MEF2A promoter methylation negatively regulates mRNA transcription and affects myoblast physiological function in cattle

Abstract

This study investigates the regulatory effects of methylation in the promoter region of the bovine MEF2A gene on its transcription levels and the impact on bovine myoblasts. Transcription levels and promoter methylation status of MEF2A in the same tissues of calves and adult cattle were assessed using qRT-PCR and BSP methods. The results indicated that MEF2A expression levels in calves were significantly lower than those in adult cattle (P < 0.05), while the methylation rate of MEF2A was significantly higher in calves (P < 0.05), suggesting a correlation between high methylation levels and reduced gene expression. Subsequently, MEF2A overexpression and interference vectors were transfected into bovine myoblasts to examine the effects of altered MEF2A expression on its promoter methylation status. The findings revealed that MEF2A overexpression significantly reduced the methylation rate (P < 0.01), whereas MEF2A interference increased the methylation rate (P < 0.01), aligning with the expression trends of DNMT1. Furthermore, bovine myoblasts were treated with varying concentrations of the methylation inhibitor 5-Aza-dC to evaluate changes in MEF2A promoter methylation and mRNA levels.

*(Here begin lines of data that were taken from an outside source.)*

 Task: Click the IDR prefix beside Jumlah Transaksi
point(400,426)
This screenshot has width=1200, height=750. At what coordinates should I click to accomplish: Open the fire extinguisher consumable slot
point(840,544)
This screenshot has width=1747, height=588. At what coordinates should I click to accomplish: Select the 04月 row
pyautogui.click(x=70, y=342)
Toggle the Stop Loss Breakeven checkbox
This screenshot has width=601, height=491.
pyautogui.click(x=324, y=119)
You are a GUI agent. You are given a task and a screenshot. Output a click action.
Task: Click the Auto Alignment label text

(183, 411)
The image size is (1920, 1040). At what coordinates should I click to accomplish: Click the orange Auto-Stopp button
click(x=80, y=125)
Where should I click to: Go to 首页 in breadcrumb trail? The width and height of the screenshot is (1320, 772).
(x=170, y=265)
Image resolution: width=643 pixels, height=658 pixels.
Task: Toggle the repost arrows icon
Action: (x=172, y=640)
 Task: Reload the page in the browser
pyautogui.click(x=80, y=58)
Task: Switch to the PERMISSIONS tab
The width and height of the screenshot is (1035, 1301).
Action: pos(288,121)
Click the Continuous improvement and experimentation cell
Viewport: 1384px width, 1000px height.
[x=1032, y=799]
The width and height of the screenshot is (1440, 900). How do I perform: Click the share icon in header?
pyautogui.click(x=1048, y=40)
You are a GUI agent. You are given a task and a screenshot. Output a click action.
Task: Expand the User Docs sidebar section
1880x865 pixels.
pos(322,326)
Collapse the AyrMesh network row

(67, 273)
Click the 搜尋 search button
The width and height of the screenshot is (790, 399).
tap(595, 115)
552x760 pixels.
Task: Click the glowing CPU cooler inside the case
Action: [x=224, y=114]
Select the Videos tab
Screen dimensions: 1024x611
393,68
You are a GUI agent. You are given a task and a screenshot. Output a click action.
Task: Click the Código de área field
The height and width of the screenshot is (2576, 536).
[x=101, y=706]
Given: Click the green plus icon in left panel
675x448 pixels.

The effects on cell cycle progression, apoptosis, and other growth parameters were assessed using flow cytometry, ELISA, and qRT-PCR. Results showed that a concentration of 1 μM 5-Aza-dC effectively reduced MEF2A promoter methylation and significantly upregulated MEF2A expression, leading to accelerated cell cycle progression and increased secretion levels of GH and INS, all differences being statistically significant (P < 0.01). Additionally, 1 μM of 5-Aza-dC promoted apoptosis, with qRT-PCR results for relevant genes supporting this finding. In conclusion, methylation of the MEF2A promoter negatively regulates its mRNA transcription levels, thereby impacting the growth and development of Guanling cattle myoblasts. These results provide valuable insights for the genetic improvement of cattle through marker-assisted selection.